Pensamientos tóxicos

Es increíble cómo funciona nuestra mente a veces. Sin darnos cuenta, programamos la realidad que deseamos. Eso era lo que Marcela intentaba hacer en ese momento. Por más que analizaba la situación, no sabía cómo reaccionar ante la posibilidad de perder a su hija para siempre, la razón de su existir. Volver al pasado era imposible. Lo más importante ahora era mantener la relación con Noemí, aunque fuera a base de una gran mentira. El fin, en este caso, justificaba los medios. Y, sin dudarlo, encontró una solución entre sus miedos y nervios. Presurosa, regresó al local.

Mientras tanto, Noemí no encontraba explicación para el silencio de Juan. Pensaba que quizás él jamás había tenido ese comportamiento; quizás se avergonzó de estar con la hija de una sencilla diseñadora. Inicialmente, pensó que presentarlo a su madre no había sido la mejor idea; quizás Marcela le dijo algo que lo ofendió. Y, sin sospechar lo peor, decidió esperar a que él se comunicara y le diera una explicación de su desaparición.

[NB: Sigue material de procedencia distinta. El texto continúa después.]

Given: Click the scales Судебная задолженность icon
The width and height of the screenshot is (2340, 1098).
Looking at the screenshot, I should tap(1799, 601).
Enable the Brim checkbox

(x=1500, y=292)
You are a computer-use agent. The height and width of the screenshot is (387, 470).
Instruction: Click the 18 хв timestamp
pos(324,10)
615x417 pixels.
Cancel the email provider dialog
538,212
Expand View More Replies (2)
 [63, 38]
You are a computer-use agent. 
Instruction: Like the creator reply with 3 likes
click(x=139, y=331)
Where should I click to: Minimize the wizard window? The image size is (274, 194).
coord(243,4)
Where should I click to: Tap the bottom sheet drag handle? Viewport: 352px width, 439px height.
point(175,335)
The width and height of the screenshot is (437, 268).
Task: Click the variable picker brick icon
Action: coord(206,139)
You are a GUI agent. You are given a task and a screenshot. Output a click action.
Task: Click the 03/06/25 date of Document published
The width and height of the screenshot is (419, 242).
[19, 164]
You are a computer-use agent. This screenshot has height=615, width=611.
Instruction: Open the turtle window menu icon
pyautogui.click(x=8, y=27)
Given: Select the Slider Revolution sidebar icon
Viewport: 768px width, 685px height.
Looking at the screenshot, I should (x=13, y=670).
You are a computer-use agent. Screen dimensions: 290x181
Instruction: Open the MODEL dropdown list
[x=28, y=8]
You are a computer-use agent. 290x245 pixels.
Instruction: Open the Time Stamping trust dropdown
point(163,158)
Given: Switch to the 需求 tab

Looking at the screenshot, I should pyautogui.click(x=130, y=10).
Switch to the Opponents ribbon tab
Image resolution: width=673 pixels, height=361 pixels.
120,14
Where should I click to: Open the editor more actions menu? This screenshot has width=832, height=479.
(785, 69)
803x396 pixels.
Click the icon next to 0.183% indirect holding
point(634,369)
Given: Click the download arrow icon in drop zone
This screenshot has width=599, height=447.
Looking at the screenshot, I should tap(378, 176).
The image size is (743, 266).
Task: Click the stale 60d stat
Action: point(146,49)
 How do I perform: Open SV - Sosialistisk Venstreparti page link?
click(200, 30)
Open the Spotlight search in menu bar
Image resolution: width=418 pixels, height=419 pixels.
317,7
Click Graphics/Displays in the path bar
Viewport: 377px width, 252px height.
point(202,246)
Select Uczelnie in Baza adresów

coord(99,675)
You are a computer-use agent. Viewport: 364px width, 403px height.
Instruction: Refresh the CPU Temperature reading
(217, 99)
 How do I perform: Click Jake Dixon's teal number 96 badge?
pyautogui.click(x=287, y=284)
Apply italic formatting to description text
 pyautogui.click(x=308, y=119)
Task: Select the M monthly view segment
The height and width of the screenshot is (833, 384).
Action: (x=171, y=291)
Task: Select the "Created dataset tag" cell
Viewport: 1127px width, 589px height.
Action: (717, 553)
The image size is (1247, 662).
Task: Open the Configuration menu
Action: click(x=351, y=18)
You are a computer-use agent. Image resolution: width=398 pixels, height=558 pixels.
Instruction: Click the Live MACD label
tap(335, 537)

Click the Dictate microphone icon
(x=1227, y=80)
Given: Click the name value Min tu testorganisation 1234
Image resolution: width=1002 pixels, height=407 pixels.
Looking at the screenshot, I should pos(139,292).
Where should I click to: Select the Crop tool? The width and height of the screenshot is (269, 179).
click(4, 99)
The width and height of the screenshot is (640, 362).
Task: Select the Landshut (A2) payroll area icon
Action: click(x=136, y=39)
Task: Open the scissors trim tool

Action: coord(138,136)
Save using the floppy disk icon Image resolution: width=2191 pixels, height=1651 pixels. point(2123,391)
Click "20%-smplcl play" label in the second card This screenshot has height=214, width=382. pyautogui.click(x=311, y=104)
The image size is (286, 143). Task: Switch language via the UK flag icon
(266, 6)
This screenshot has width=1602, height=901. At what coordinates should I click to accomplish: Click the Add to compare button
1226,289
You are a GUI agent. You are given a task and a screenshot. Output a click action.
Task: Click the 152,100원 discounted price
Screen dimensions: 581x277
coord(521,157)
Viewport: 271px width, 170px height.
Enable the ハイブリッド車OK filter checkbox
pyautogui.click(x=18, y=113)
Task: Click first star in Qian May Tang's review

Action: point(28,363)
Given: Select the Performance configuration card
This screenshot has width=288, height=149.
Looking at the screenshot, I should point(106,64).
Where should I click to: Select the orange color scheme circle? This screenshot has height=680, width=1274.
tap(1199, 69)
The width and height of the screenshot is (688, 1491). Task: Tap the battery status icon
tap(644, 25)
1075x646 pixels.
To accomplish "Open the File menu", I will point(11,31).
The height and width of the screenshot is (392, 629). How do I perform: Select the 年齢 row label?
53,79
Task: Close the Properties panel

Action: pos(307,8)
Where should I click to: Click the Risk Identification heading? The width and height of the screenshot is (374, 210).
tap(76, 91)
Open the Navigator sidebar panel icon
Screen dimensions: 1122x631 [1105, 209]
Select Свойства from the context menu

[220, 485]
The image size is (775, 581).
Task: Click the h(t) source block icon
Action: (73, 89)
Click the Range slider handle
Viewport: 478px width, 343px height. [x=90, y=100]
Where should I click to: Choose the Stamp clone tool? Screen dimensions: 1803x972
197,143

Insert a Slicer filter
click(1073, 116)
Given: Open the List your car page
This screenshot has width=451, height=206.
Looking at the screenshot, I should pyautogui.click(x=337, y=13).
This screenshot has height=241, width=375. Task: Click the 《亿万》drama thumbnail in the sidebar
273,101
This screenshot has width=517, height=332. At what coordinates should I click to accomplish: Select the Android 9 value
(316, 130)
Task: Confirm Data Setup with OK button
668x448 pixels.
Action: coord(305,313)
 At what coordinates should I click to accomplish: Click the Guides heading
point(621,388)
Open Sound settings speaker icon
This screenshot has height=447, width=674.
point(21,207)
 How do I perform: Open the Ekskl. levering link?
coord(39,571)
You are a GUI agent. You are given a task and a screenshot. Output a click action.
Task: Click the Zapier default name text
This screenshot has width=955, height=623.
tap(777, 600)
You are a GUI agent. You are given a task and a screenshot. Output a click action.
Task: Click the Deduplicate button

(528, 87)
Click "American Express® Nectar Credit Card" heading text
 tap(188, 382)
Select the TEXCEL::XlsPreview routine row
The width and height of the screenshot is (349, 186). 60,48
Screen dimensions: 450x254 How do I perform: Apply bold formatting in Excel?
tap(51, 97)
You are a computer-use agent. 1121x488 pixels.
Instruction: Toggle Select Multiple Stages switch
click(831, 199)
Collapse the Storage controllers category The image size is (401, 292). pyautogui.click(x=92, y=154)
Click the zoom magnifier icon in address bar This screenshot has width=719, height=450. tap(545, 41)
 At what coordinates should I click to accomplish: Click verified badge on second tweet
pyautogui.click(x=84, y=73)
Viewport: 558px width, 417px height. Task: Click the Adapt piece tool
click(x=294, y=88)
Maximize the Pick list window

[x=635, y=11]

Al llegar al local, Marcela pensó que todo debía consumirse rápidamente, como papel en el fuego: rápido y sin dejar rastros. Entonces, sin abrir la puerta del depósito, roció la puerta con aceite y le prendió fuego. Una vez segura de que el fuego se propagaría, salió del local, dejando su sueño, sus esperanzas y sus proyectos en manos del destino. Antes de irse, comprobó que no había vecinos curiosos ni clientes cerca.

El fuego, alimentado por el aceite y una suave ventisca que se colaba entre el patio y el depósito, se propagó con rapidez. La puerta del depósito, envuelta en llamas, se abrió, dando paso al fuego que devoraba telas y maderas. El incendio crecía de manera asombrosa.

Los vecinos de los locales y viviendas cercanas se percataron del incendio y llamaron a bomberos y emergencias.

Mientras todo esto ocurría, el teléfono de Marcela no paraba de sonar, pero ella no contestaba. Paralizada por sus pensamientos, decidió esperar los resultados de su plan, sin medir las consecuencias. ¿Qué pasaría si el cuerpo de Juan no se consumía por completo? ¿Cómo cumpliría con los pedidos de su trabajo? ¿Cómo reconstruir su negocio? Ya no podía hacer nada más que esperar, a la deriva en un mar de incertidumbre. Sus manos temblaban, su cabeza no dejaba de pensar, y la posibilidad de ser aplastada por el peso de sus acciones al final del día se hacía cada vez más real. El peso de la culpa, del miedo, del remordimiento, comenzaba a ser tan insoportable como el fuego que ardía en el local; un fuego que se extendía más allá de las paredes, consumiendo su alma poco a poco. La tragedia, que había comenzado con un accidente, ahora parecía encaminarse hacia un desenlace aún más devastador, un desenlace que Marcela, en su desesperación, había creado con sus propias manos. El fuego que había intentado controlar ahora la consumía a ella también, en un círculo infernal de culpa y arrepentimiento del que quizás nunca más pueda salir.